Langkah Taemin terhenti saat melihat sebingkai foto yang diletakan di atas sebuah makam di dekatnya. Entah kenapa ia merasa sangat ingin melihat foto itu. Entah apa yang membuatnya sangat tertarik ingin melihat foto gadis yang terpampang disana.

 

“Hah? Foto itu......” Saat melihat foto itu, dia merasa gadis itu sangat tidak asing baginya. Dia mencoba memperjelas perngelihatannya. Ternyata benar, dia mengenali gadis yang ada di foto itu.

 

“Itu kan...... tidak! Tidak mungkin! Itu tidak mungkin!” kemudian ia mencoba mengalihkan pengelihatannya pada nama yang terukir di batu nisan itu. Di batu nisan itu tertulis, “.....Yoon...Jo....?? Tidak!! Tidak mungkin!! Itu.....itu pasti salah!” seru Taemin tidak percaya. Lalu ia berjalan dengan terburu-buru untuk keluar dari makam. Jantungnya berdegub kencang. Ia masih tidak percaya apa yang ia lihat. Dia terus mengatakan “Tidak mungkin” di setiap langkahnya.

 

Oneulbam geu malmaneun marayo

Wae nal beorigo ganayo

Na maeumi apa gaseumi apa

Nunmul cha ollayo

Ajigeun annyeong urin andwaeyo

Neon geu ibeul deo yeoljima

Annyeongirago naege malhajima

 

Sampai di apartemennya, Taemin segera meraih segelas air di dapurnya dengan tangannya yang bergetar.
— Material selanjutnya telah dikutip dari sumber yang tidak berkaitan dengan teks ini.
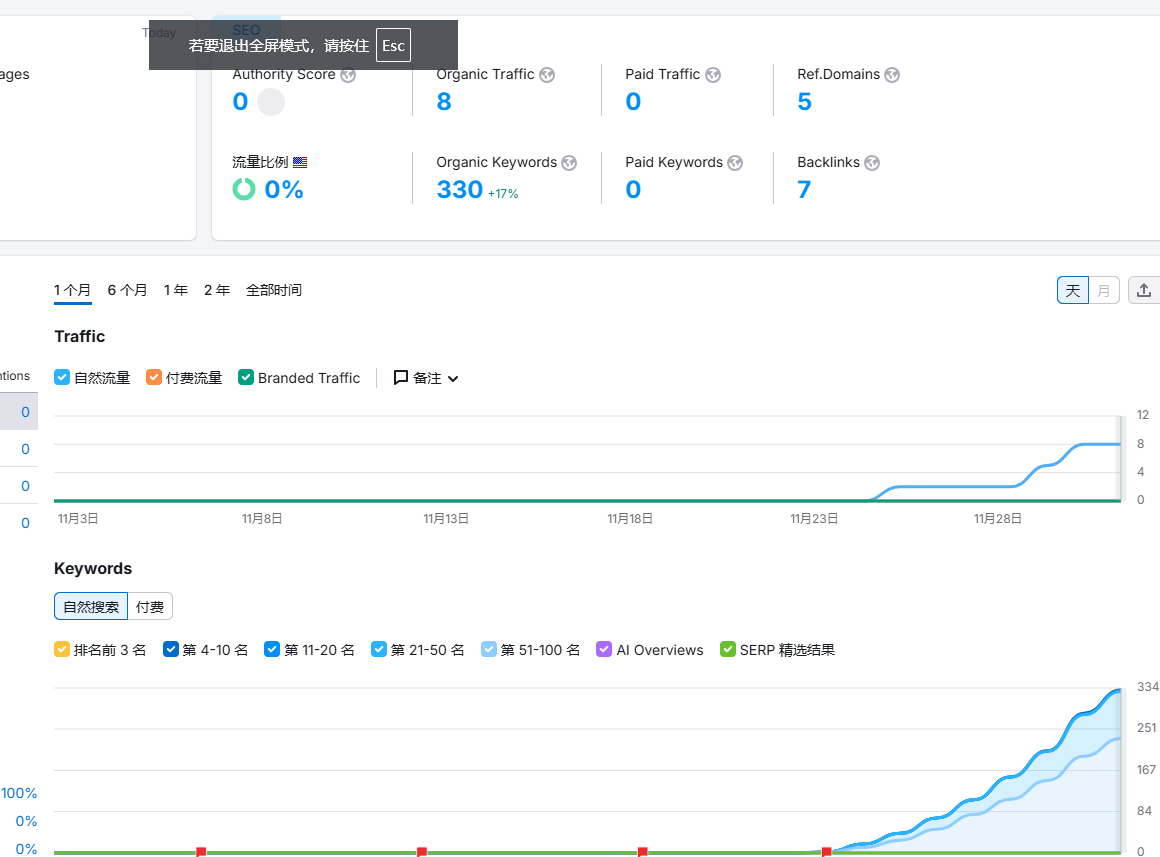Click globe icon next to Ref.Domains
The image size is (1160, 857).
pos(892,75)
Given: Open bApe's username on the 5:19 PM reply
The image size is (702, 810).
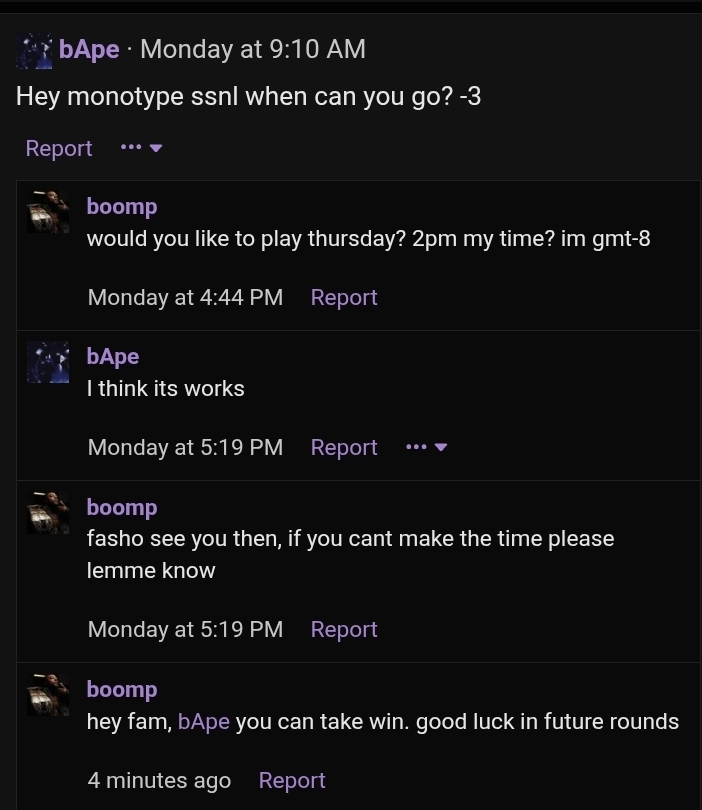Looking at the screenshot, I should 113,356.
Segelas air lumayan meredakan perasaannya yang sedari tadi tidak tenang memikirkan apa yang ia lihat di pemakaman.

 

“Aku harus mencari tau tentangnya. Tidak mungkin dia benar-benar sudah...... astaga...” Taemin menghela nafas berat.

 

 



 

 

 

Pagi ini Taemin pergi ke rumah Yoonjo. Dia harap mereka masih tinggal disana.

 

“Kalau tidak salah, ini rumahnya. Ya, tidak salah lagi. Aku harus kesana.” Kemudian Taemin melangkahkan kakinya dengan ragu mendekati pintu rumah itu. Rumahnya masih bersih dan terawat. Dia semakin yakin keluarga Yoonjo masih tinggal disini.

 

Dia mengetuk pintu rumah itu. Tak lama kemudian, seorang pemuda keluar membukakan pintu untuknya. Pemuda itu menatap Taemin dari bawah ke atas, sebelum ia berbicara.

 

“Ah, kau.....bukankah kau.....kalau tidak salah.... Lee....Taemin-ssi..?” Tanya pemuda itu.

 

“Iya, hyung. Benar.” Jawab Taemin dengan tersenyum. Pemuda itu adalah kakak kandung Yoonjo.

 

“Astaga.... ayo..ayo...silahkan masuk. Aduhh... tidak ku sangka kau yang datang.”

 

“Ah, iya. Terimakasih, hyung.” Kemudian mereka masuk ke dalam rumah dan duduk di ruang tamu.

 

“Astaga.... kau bertambah tampan saja. Bagaimana kabarmu? Hm?”

 

“haha. Kau bisa saja, Baekhyun hyung. Kabarku baik, hyung. Bagaimana sendiri denganmu? Kau juga bertambah tampan.”

 

“hahaha... tentu saja. Aku kan selalu tampan. Haha.... yeah...kau lihat sendiri kan? Aku baik-baik saja.”

 

Mereka berbincang-bincang dan bercanda renyah. Sampai akhirnya, Taemin bertanya tentang Yoonjo pada Baekhyun.

 

“Oh iya, hyung, bagaimana dengan Yoonjo? Aku...sangat rindu padanya.”

 

Mendengar pertanyaan Taemin, Baekhyun langsung terdiam.

 

Tteorineun neoui ibseurul nan nan cheoeum boaji

Museun mal halyeogo mal halyeogo

Oh~ tteumman deurineunji

Seulpeun yegameun da majneundan norae gasacheorom

Seolma anigetji anilkkeoya oh~ anieoyaman dwae

 

“Hyung? Kenapa? Yoonjo...baik-baik saja kan? Iya kan hyung? Jawab hyung...” Mata Baekhyun mulai berkaca-kaca. Begitu juga dengan Taemin.

 

“Aku...juga sangat rindu padanya, Taemin-yah.” Baekhyun tersenyum miris dengan air mata yang datang tanpa ia undang dari matanya.

 

“Hyung, apa maksudmu? Lalu...kenapa kau menangis? Hyung, aku mohon katakan padaku apa yang terjadi sebenarnya.”

 

Baekhyun hanya tersenyum, “Sebentar.”

 

Taemin memperhatikan Baekhyun yang berjalan entah akan kemana. Beberapa saat kemudian, Baekhyun kembali. “Ayo, ikut aku.”

 

“Kita mau kemana, hyung?”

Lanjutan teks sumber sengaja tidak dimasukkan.